La controverse entourant un crucifix retiré de l’hôpital Saint-Sacrement de Québec se poursuit ces jours-ci.
On répète, chez les mondains, que cette histoire de crucifix est insignifiante. On la regarde même avec un peu de mépris.
Pourtant, elle est peut-être plus importante qu’on ne le croit. À travers cette querelle symbolique, les Québécois parlent de choses essentielles.
Culture
Posons clairement la question: pourquoi les Québécois semblent-ils autant attachés à ce symbole venu d’une religion qu’ils ont rejetée en bloc il y a cinquante ans?
Comment se fait-il qu’un peuple qui ne sait plus comment faire son signe de croix à l’église et qui peine à réciter son Notre Père tremble soudainement d’effroi lorsqu’on retire un crucifix d’un mur d’hôpital?
Qu’a-t-il l’impression de se faire enlever? Pourquoi se sent-il dépossédé?
La première raison est culturelle.
Il fallait, au moment de la Révolution tranquille, contester l’emprise de l’Église sur notre société. Elle nous avait peut-être protégés. Elle en était venue à nous étouffer.
Mais ce congédiement fut brutal.
Après les années d’euphorie, on a commencé à comprendre qu’un peuple qui arrache ses racines se condamne à la sécheresse identitaire.
Une question nous hante: avons-nous jeté le bébé avec l’eau du bain? Alors, on s’accroche maintenant aux derniers symboles de notre passé catholique, comme si nous le revendiquions enfin. Ce crucifix fait le pont avec notre vieil héritage, il le représente.
La deuxième raison est politique.
Dans un Québec soumis à la logique des accommodements raisonnables, les Québécois ont l’impression d’avoir trop souvent cédé.
Et devant l’immigration massive, ils veulent réaffirmer qui ils sont.
Pour le meilleur et pour le pire, dans notre monde, les identités religieuses resurgissent. Rappeler l’importance du crucifix, dans les circonstances, cela veut dire rappeler aux immigrants qu’ils sont ici en Occident, et que le christianisme n’est pas une ici une religion parmi d’autres.
C’est celle qui a formé notre civilisation. Tous doivent l’accepter.
Religion
La troisième raison est peut-être spirituelle.
L’homme peut-il vivre sans religion? Peut-il traverser son existence sans l’espérance que donnait autrefois la foi?
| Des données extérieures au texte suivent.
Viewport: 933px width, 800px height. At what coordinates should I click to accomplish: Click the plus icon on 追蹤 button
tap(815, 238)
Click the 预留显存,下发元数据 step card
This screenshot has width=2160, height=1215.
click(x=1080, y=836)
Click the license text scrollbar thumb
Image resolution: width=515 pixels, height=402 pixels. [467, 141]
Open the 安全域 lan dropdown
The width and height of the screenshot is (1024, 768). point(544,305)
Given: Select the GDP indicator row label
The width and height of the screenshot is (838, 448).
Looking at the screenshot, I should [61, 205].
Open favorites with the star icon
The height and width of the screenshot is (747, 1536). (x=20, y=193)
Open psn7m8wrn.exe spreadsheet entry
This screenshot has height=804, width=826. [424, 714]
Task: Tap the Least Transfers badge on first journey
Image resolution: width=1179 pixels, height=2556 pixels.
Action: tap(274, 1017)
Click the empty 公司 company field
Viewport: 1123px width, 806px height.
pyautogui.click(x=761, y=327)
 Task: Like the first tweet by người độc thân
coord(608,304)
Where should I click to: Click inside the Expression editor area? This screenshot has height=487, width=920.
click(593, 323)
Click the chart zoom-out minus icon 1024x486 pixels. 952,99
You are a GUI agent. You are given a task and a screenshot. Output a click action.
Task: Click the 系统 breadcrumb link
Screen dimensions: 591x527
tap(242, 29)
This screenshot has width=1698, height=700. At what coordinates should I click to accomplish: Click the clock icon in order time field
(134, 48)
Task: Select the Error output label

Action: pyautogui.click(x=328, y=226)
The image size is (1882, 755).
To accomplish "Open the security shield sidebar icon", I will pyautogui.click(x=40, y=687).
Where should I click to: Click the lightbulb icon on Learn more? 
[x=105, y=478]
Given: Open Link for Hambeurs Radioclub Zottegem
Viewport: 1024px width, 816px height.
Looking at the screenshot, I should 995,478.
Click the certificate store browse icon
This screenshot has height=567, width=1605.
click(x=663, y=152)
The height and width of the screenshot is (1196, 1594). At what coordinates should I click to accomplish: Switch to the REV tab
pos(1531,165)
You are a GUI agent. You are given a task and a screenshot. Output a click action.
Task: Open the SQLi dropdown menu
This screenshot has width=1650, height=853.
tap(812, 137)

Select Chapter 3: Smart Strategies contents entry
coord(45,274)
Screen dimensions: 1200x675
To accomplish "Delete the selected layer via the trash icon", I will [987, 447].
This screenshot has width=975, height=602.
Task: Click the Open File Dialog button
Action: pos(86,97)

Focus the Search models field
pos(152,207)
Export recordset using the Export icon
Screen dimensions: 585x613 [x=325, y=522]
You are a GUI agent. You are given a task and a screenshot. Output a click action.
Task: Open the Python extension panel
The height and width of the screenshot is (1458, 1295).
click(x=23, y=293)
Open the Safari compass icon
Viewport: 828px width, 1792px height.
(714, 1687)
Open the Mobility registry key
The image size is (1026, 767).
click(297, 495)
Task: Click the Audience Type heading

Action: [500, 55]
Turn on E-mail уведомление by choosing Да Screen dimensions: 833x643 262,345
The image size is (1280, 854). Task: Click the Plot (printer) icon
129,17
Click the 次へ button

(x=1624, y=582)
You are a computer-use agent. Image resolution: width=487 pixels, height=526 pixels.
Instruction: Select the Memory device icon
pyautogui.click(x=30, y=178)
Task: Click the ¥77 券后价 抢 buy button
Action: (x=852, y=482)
Dans quelle mesure peut-il abolir toute préoccupation spirituelle?
On nous dira qu’il ne faut pas mélanger religion et spiritualité, mais c’est plus facile à dire qu’à faire. Une spiritualité ancrée dans l’histoire et la culture, cela donne une religion.
Un peuple qui renonce à sa religion risque de se tourner vers des spiritualités compensatoires comme les cristaux, le new age ou les religions étrangères.
Chesterton le disait de manière amusante. «Quand l’homme cesse de croire en Dieu, ce n’est pas pour ne croire en rien, c’est pour croire à n’importe quoi.»
Plus sérieusement, se pourrait-il que dans un hôpital, les Québécois veuillent conserver la présence de la croix, pour s’agenouiller devant elle et prier lorsqu’il le faut, comme si elle témoignait d’une aspiration noble à un monde moins cruel que le nôtre?
On peut vouloir conserver le crucifix ou le décrocher. Les deux positions sont légitimes. Mais, qu’on ne fasse pas l’erreur d’y voir une querelle superficielle.